Entries shown:

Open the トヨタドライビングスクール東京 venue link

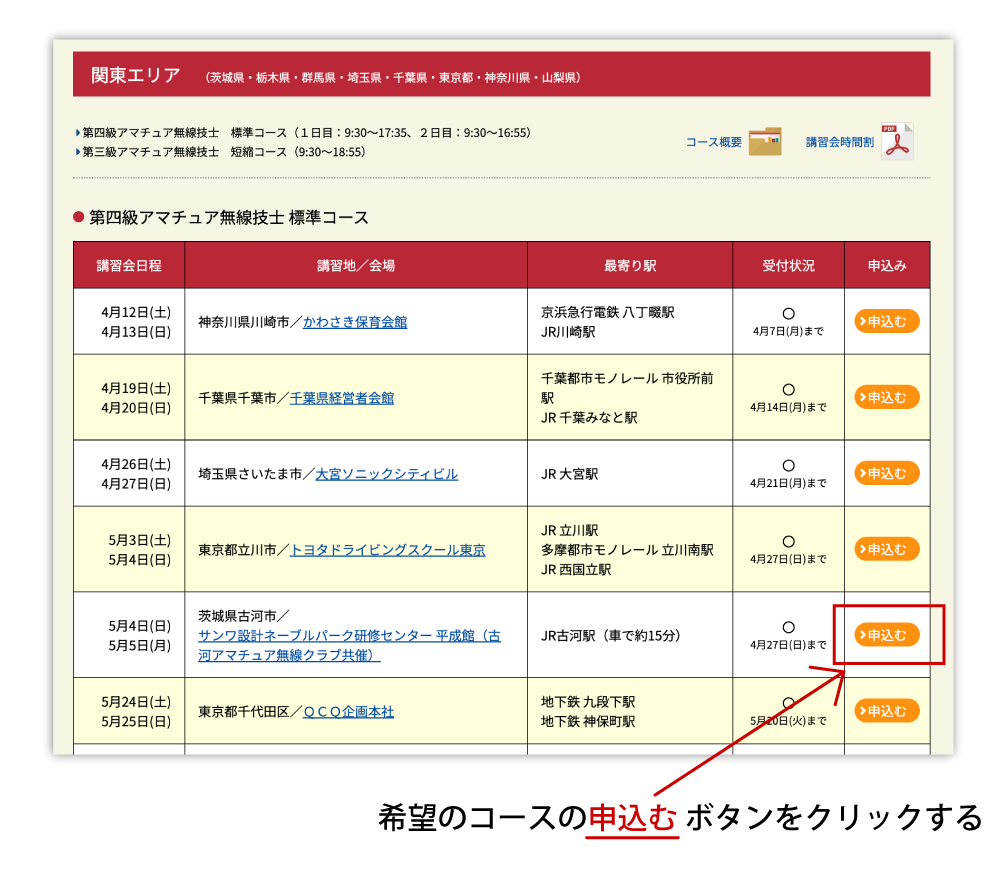pos(387,550)
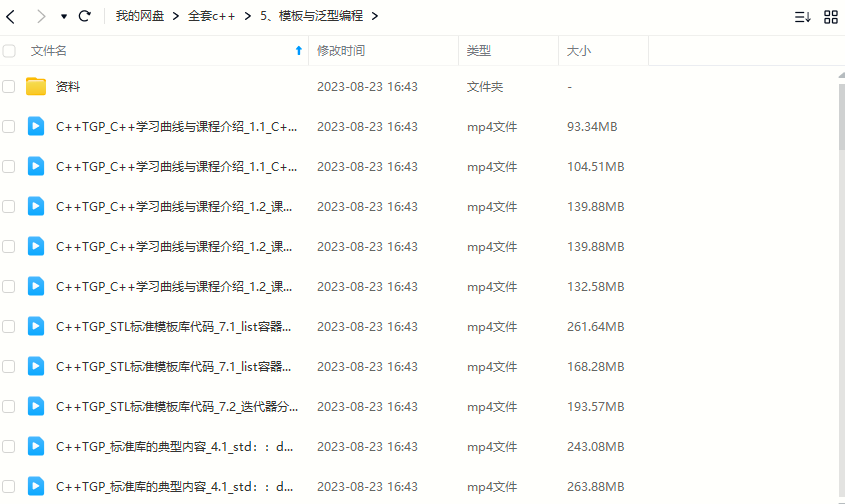Toggle the blue ascending sort arrow in 文件名

(298, 50)
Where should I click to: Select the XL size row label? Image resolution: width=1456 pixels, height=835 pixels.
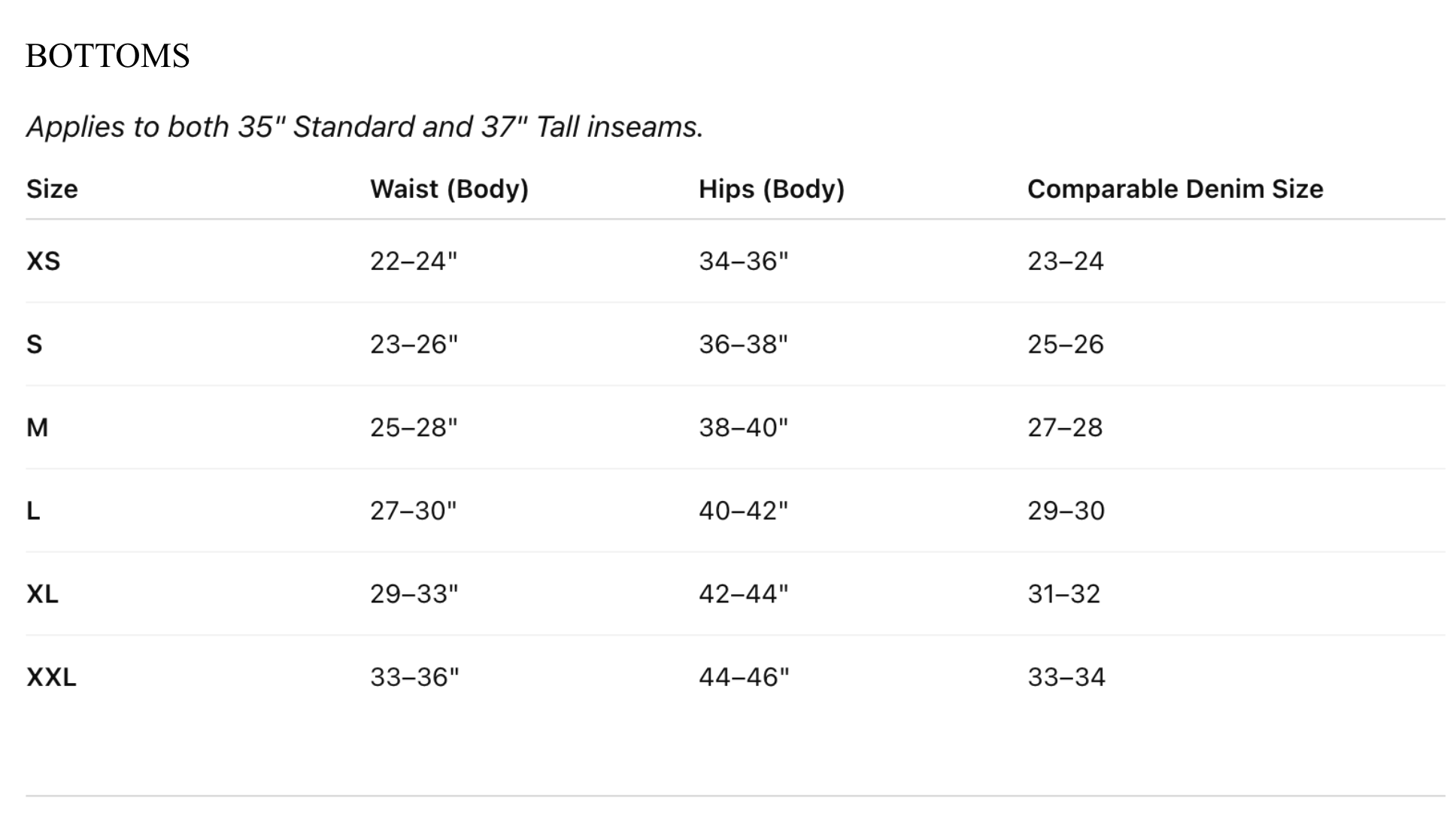click(42, 594)
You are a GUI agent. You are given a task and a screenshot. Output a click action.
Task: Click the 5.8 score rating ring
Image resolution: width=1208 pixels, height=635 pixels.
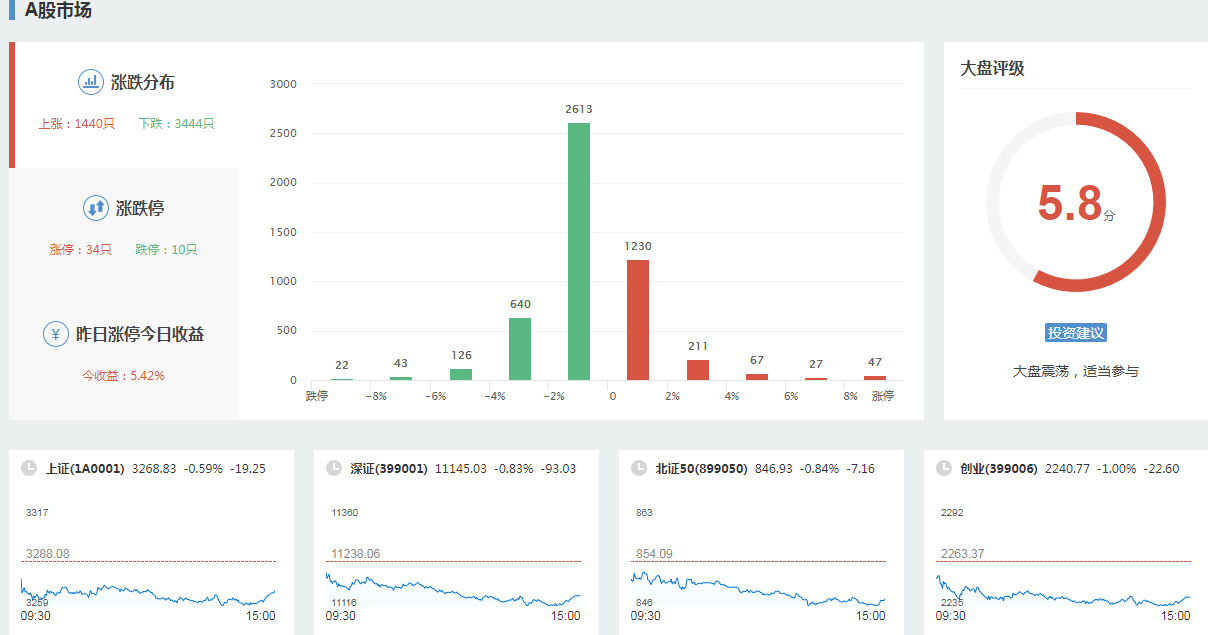coord(1075,202)
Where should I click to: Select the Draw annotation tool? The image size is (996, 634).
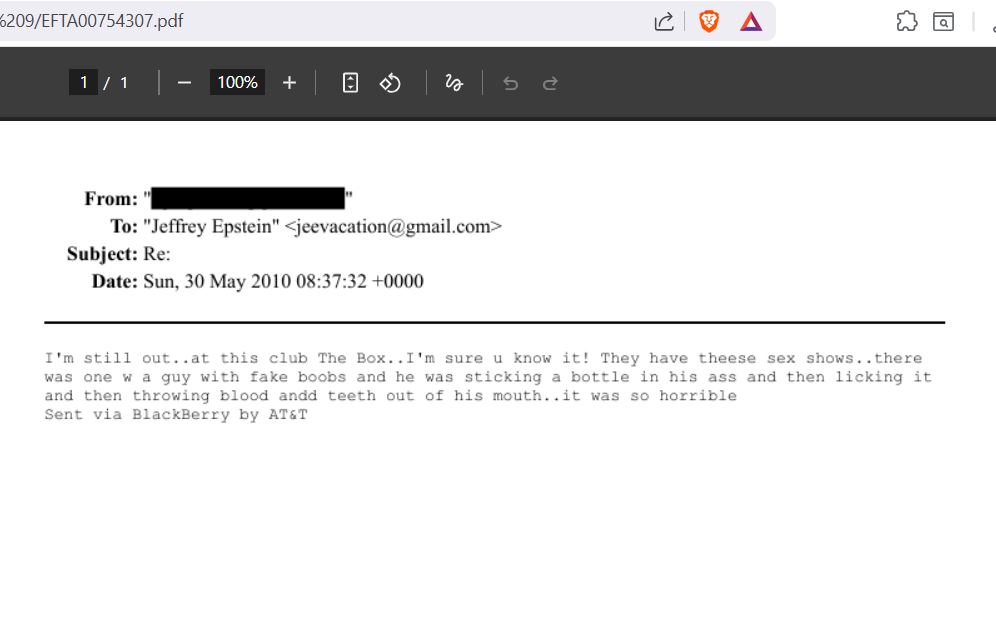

Action item: Output the data exactly as it appears. The pictures do not belong in it.

Response below:
Open the トヨタドライビングスクール東京 venue link

pos(387,550)
Toggle the blue ascending sort arrow in 文件名

(298, 50)
Where should I click to: Select the XL size row label? Image resolution: width=1456 pixels, height=835 pixels.
click(42, 594)
You are a GUI agent. You are given a task and a screenshot. Output a click action.
Task: Click the 5.8 score rating ring
Image resolution: width=1208 pixels, height=635 pixels.
coord(1075,202)
Where should I click to: Select the Draw annotation tool? The image size is (996, 634).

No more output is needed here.